Dataset entries

☆ ☆ ☆ ☆

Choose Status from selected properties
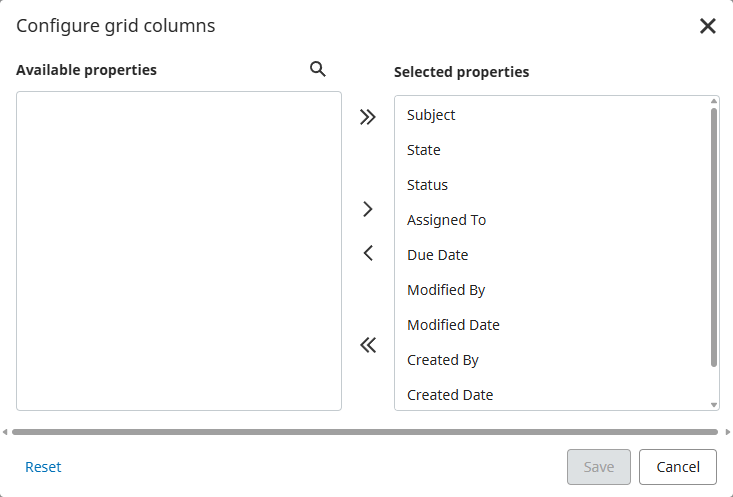 (427, 185)
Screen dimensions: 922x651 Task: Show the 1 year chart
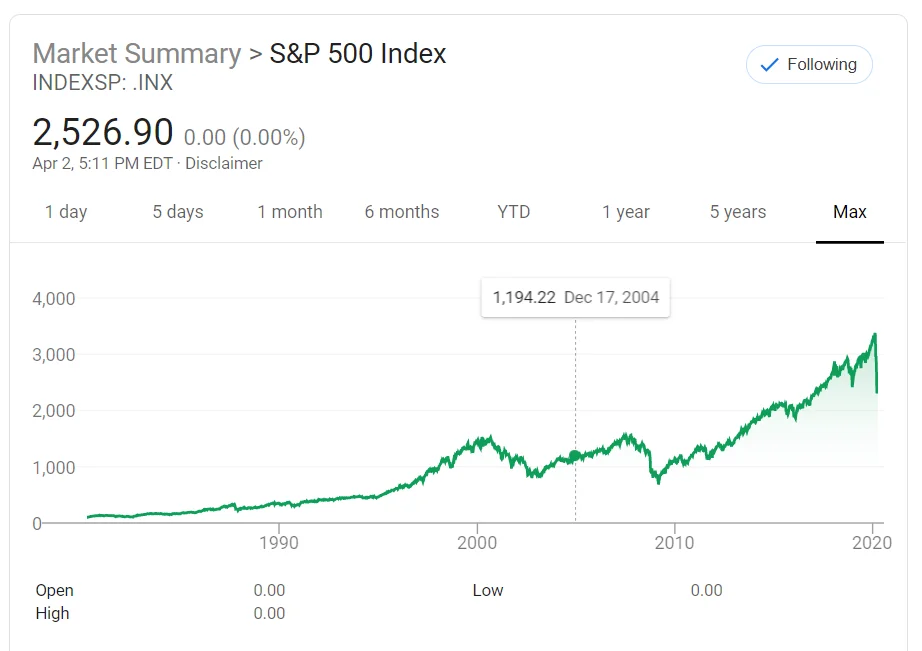[x=626, y=212]
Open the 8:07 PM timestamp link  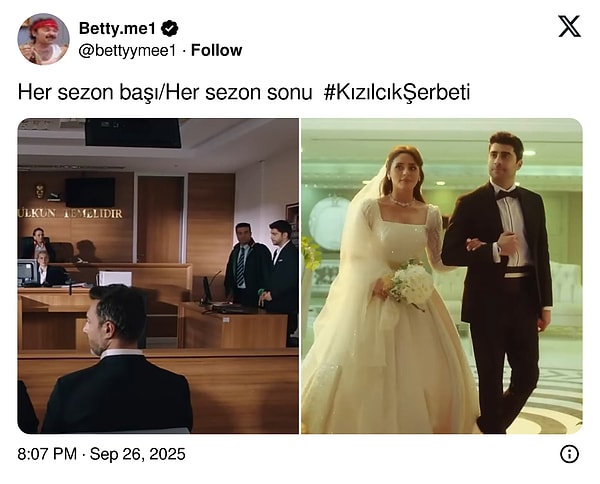point(47,454)
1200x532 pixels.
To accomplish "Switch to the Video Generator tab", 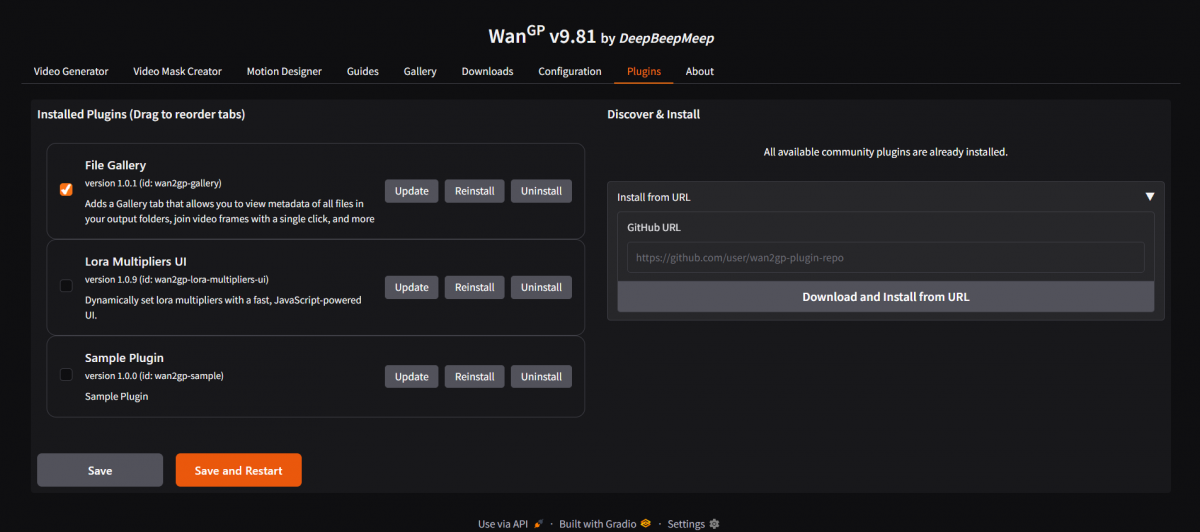I will pyautogui.click(x=71, y=71).
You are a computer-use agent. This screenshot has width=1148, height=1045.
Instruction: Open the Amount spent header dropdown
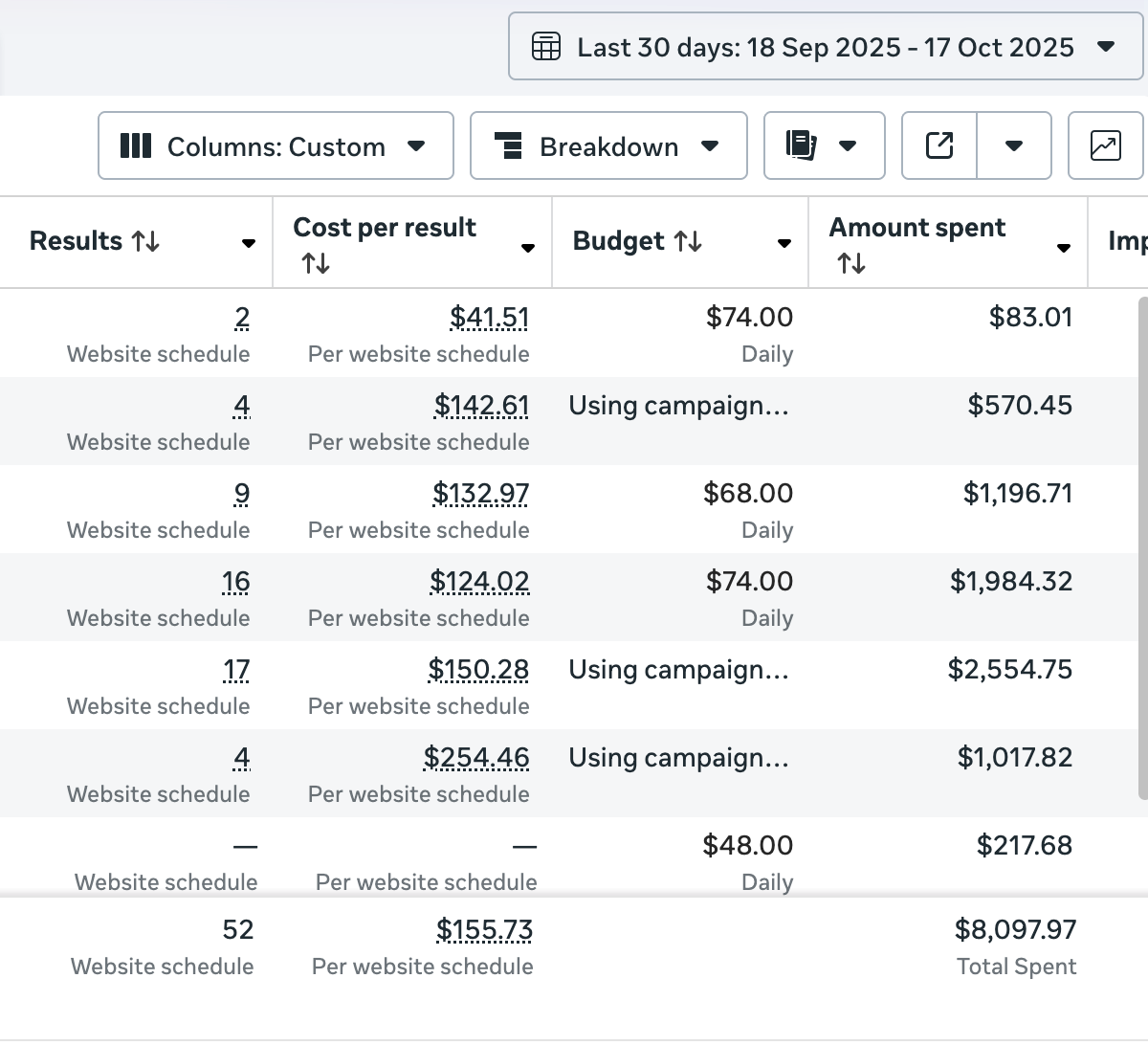click(1064, 247)
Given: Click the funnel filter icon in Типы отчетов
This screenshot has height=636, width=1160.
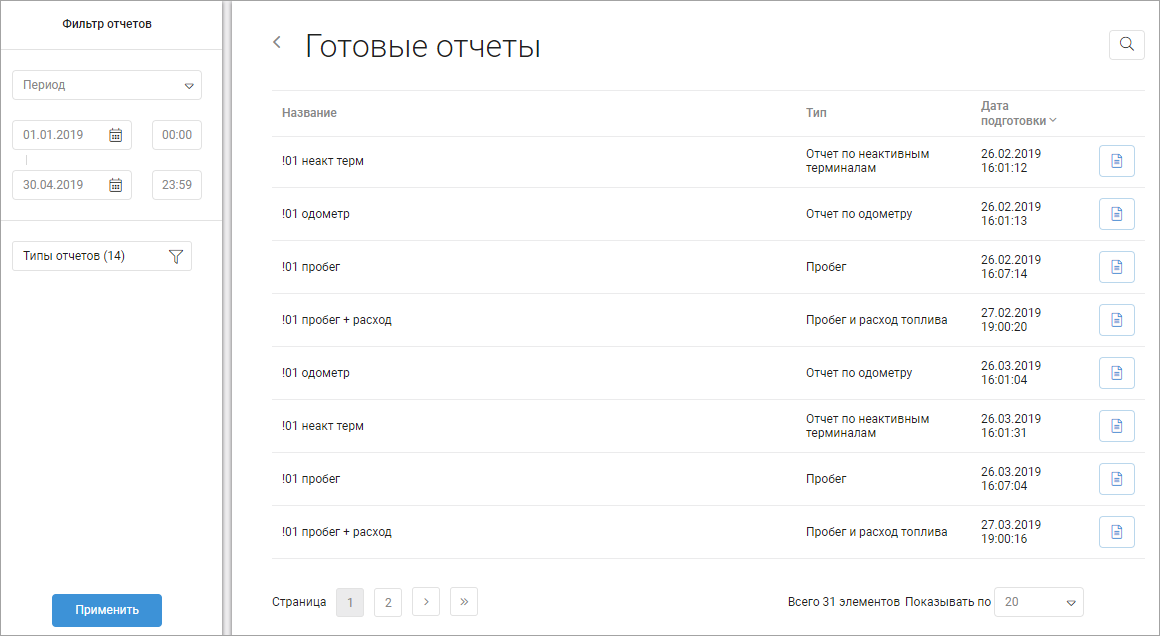Looking at the screenshot, I should 175,256.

☆ ☆ ☆ ☆

Work instruction
Starting at the line that contains "You are a computer-use", output every line through the end of the data, both ends included, and nothing else; pictures stay out.

Exercise result
You are a computer-use agent. This screenshot has width=1148, height=1045.
Instruction: Open the Amount spent header dropdown
click(1064, 247)
Given: Click the funnel filter icon in Типы отчетов
This screenshot has height=636, width=1160.
Looking at the screenshot, I should 175,256.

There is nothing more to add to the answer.